▼▼▼

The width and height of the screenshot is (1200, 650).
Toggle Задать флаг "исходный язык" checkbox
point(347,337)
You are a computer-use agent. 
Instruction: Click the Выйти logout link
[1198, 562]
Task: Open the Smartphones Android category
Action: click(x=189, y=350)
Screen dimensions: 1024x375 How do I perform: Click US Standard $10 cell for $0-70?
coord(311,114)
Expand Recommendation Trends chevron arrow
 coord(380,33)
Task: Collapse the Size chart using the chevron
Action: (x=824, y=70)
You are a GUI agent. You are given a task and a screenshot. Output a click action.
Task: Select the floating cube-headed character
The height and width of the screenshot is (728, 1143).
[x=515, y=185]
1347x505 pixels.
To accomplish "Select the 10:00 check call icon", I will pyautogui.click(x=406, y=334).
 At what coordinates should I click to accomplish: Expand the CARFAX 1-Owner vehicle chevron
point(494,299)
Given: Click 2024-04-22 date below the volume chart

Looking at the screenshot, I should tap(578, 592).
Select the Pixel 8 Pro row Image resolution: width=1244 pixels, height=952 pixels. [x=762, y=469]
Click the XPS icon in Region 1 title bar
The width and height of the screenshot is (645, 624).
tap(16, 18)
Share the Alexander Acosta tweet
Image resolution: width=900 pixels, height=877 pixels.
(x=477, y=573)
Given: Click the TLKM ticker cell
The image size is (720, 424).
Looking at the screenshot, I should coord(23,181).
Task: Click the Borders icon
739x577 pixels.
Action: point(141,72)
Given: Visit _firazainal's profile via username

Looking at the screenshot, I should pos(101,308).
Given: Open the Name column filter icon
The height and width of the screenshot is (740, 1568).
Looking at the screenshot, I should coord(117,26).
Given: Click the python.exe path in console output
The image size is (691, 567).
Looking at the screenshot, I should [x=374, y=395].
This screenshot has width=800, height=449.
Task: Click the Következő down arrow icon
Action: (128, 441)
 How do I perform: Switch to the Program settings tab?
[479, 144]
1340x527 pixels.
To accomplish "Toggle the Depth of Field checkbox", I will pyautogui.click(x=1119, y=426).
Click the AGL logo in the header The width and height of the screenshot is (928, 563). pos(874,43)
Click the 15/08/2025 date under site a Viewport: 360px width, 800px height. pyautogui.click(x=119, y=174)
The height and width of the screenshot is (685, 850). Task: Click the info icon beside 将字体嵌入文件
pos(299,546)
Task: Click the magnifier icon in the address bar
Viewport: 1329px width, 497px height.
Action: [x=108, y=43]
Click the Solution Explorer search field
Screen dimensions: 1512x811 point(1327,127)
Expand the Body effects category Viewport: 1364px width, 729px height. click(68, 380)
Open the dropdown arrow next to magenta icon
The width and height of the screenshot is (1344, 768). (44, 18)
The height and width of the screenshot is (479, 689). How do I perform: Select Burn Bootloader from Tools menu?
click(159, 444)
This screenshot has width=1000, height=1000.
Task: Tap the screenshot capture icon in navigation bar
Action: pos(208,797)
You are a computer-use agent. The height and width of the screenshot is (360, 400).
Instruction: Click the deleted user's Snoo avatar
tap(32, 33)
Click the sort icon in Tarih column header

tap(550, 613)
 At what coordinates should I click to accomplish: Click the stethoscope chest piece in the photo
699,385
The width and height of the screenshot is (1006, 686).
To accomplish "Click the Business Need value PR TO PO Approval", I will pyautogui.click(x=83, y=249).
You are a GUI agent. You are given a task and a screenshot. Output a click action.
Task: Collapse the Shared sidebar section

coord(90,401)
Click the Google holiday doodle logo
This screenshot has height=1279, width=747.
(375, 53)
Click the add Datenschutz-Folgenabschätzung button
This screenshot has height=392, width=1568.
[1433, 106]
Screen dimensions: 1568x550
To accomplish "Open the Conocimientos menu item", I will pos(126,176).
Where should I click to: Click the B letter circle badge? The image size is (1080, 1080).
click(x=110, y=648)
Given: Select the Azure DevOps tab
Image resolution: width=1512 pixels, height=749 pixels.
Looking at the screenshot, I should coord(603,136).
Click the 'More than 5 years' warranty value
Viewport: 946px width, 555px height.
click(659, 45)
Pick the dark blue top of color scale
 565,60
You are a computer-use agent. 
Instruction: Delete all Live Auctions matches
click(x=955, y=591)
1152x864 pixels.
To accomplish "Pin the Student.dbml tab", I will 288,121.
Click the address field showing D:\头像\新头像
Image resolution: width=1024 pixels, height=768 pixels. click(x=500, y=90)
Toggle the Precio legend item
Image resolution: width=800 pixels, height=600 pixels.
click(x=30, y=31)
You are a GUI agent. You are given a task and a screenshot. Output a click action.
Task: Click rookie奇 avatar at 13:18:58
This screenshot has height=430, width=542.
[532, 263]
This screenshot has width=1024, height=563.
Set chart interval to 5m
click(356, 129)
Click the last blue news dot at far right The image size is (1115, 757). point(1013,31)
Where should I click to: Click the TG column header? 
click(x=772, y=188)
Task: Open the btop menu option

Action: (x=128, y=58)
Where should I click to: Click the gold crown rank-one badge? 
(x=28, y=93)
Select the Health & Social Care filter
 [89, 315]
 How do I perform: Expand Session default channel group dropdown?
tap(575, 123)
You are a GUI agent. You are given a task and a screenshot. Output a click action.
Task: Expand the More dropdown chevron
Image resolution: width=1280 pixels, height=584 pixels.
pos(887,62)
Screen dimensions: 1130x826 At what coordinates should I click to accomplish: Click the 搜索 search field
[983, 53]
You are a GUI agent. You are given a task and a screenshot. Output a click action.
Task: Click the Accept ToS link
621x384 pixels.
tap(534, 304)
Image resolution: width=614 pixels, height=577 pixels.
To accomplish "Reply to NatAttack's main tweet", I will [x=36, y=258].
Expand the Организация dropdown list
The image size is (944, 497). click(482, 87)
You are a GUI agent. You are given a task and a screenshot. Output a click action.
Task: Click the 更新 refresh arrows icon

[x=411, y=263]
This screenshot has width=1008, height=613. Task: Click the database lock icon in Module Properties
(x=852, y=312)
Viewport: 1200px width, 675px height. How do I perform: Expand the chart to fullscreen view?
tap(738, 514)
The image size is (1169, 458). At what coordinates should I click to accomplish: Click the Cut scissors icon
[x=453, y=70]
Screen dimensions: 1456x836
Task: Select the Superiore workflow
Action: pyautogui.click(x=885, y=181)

▲▲▲

• **Problem description**
Give back the entire listing verbatim.

• **Exercise solution**
The width and height of the screenshot is (1200, 650).
Toggle Задать флаг "исходный язык" checkbox
point(347,337)
You are a computer-use agent. 
Instruction: Click the Выйти logout link
[1198, 562]
Task: Open the Smartphones Android category
Action: click(x=189, y=350)
Screen dimensions: 1024x375 How do I perform: Click US Standard $10 cell for $0-70?
coord(311,114)
Expand Recommendation Trends chevron arrow
 coord(380,33)
Task: Collapse the Size chart using the chevron
Action: (x=824, y=70)
You are a GUI agent. You are given a task and a screenshot. Output a click action.
Task: Select the floating cube-headed character
The height and width of the screenshot is (728, 1143).
[x=515, y=185]
1347x505 pixels.
To accomplish "Select the 10:00 check call icon", I will pyautogui.click(x=406, y=334).
 At what coordinates should I click to accomplish: Expand the CARFAX 1-Owner vehicle chevron
point(494,299)
Given: Click 2024-04-22 date below the volume chart

Looking at the screenshot, I should tap(578, 592).
Select the Pixel 8 Pro row Image resolution: width=1244 pixels, height=952 pixels. [x=762, y=469]
Click the XPS icon in Region 1 title bar
The width and height of the screenshot is (645, 624).
tap(16, 18)
Share the Alexander Acosta tweet
Image resolution: width=900 pixels, height=877 pixels.
(x=477, y=573)
Given: Click the TLKM ticker cell
The image size is (720, 424).
Looking at the screenshot, I should coord(23,181).
Task: Click the Borders icon
739x577 pixels.
Action: point(141,72)
Given: Visit _firazainal's profile via username

Looking at the screenshot, I should pos(101,308).
Given: Open the Name column filter icon
The height and width of the screenshot is (740, 1568).
Looking at the screenshot, I should coord(117,26).
Given: Click the python.exe path in console output
The image size is (691, 567).
Looking at the screenshot, I should [x=374, y=395].
This screenshot has width=800, height=449.
Task: Click the Következő down arrow icon
Action: (128, 441)
 How do I perform: Switch to the Program settings tab?
[479, 144]
1340x527 pixels.
To accomplish "Toggle the Depth of Field checkbox", I will pyautogui.click(x=1119, y=426).
Click the AGL logo in the header The width and height of the screenshot is (928, 563). pos(874,43)
Click the 15/08/2025 date under site a Viewport: 360px width, 800px height. pyautogui.click(x=119, y=174)
The height and width of the screenshot is (685, 850). Task: Click the info icon beside 将字体嵌入文件
pos(299,546)
Task: Click the magnifier icon in the address bar
Viewport: 1329px width, 497px height.
Action: [x=108, y=43]
Click the Solution Explorer search field
Screen dimensions: 1512x811 point(1327,127)
Expand the Body effects category Viewport: 1364px width, 729px height. click(68, 380)
Open the dropdown arrow next to magenta icon
The width and height of the screenshot is (1344, 768). (44, 18)
The height and width of the screenshot is (479, 689). How do I perform: Select Burn Bootloader from Tools menu?
click(159, 444)
This screenshot has width=1000, height=1000.
Task: Tap the screenshot capture icon in navigation bar
Action: pos(208,797)
You are a computer-use agent. The height and width of the screenshot is (360, 400).
Instruction: Click the deleted user's Snoo avatar
tap(32, 33)
Click the sort icon in Tarih column header

tap(550, 613)
 At what coordinates should I click to accomplish: Click the stethoscope chest piece in the photo
699,385
The width and height of the screenshot is (1006, 686).
To accomplish "Click the Business Need value PR TO PO Approval", I will pyautogui.click(x=83, y=249).
You are a GUI agent. You are given a task and a screenshot. Output a click action.
Task: Collapse the Shared sidebar section

coord(90,401)
Click the Google holiday doodle logo
This screenshot has height=1279, width=747.
(375, 53)
Click the add Datenschutz-Folgenabschätzung button
This screenshot has height=392, width=1568.
[1433, 106]
Screen dimensions: 1568x550
To accomplish "Open the Conocimientos menu item", I will pos(126,176).
Where should I click to: Click the B letter circle badge? The image size is (1080, 1080).
click(x=110, y=648)
Given: Select the Azure DevOps tab
Image resolution: width=1512 pixels, height=749 pixels.
Looking at the screenshot, I should coord(603,136).
Click the 'More than 5 years' warranty value
Viewport: 946px width, 555px height.
click(659, 45)
Pick the dark blue top of color scale
 565,60
You are a computer-use agent. 
Instruction: Delete all Live Auctions matches
click(x=955, y=591)
1152x864 pixels.
To accomplish "Pin the Student.dbml tab", I will 288,121.
Click the address field showing D:\头像\新头像
Image resolution: width=1024 pixels, height=768 pixels. click(x=500, y=90)
Toggle the Precio legend item
Image resolution: width=800 pixels, height=600 pixels.
click(x=30, y=31)
You are a GUI agent. You are given a task and a screenshot. Output a click action.
Task: Click rookie奇 avatar at 13:18:58
This screenshot has height=430, width=542.
[532, 263]
This screenshot has width=1024, height=563.
Set chart interval to 5m
click(356, 129)
Click the last blue news dot at far right The image size is (1115, 757). point(1013,31)
Where should I click to: Click the TG column header? 
click(x=772, y=188)
Task: Open the btop menu option

Action: (x=128, y=58)
Where should I click to: Click the gold crown rank-one badge? 
(x=28, y=93)
Select the Health & Social Care filter
 [89, 315]
 How do I perform: Expand Session default channel group dropdown?
tap(575, 123)
You are a GUI agent. You are given a task and a screenshot. Output a click action.
Task: Expand the More dropdown chevron
Image resolution: width=1280 pixels, height=584 pixels.
pos(887,62)
Screen dimensions: 1130x826 At what coordinates should I click to accomplish: Click the 搜索 search field
[983, 53]
You are a GUI agent. You are given a task and a screenshot. Output a click action.
Task: Click the Accept ToS link
621x384 pixels.
tap(534, 304)
Image resolution: width=614 pixels, height=577 pixels.
To accomplish "Reply to NatAttack's main tweet", I will [x=36, y=258].
Expand the Организация dropdown list
The image size is (944, 497). click(482, 87)
You are a GUI agent. You are given a task and a screenshot. Output a click action.
Task: Click the 更新 refresh arrows icon

[x=411, y=263]
This screenshot has width=1008, height=613. Task: Click the database lock icon in Module Properties
(x=852, y=312)
Viewport: 1200px width, 675px height. How do I perform: Expand the chart to fullscreen view?
tap(738, 514)
The image size is (1169, 458). At what coordinates should I click to accomplish: Click the Cut scissors icon
[x=453, y=70]
Screen dimensions: 1456x836
Task: Select the Superiore workflow
Action: pyautogui.click(x=885, y=181)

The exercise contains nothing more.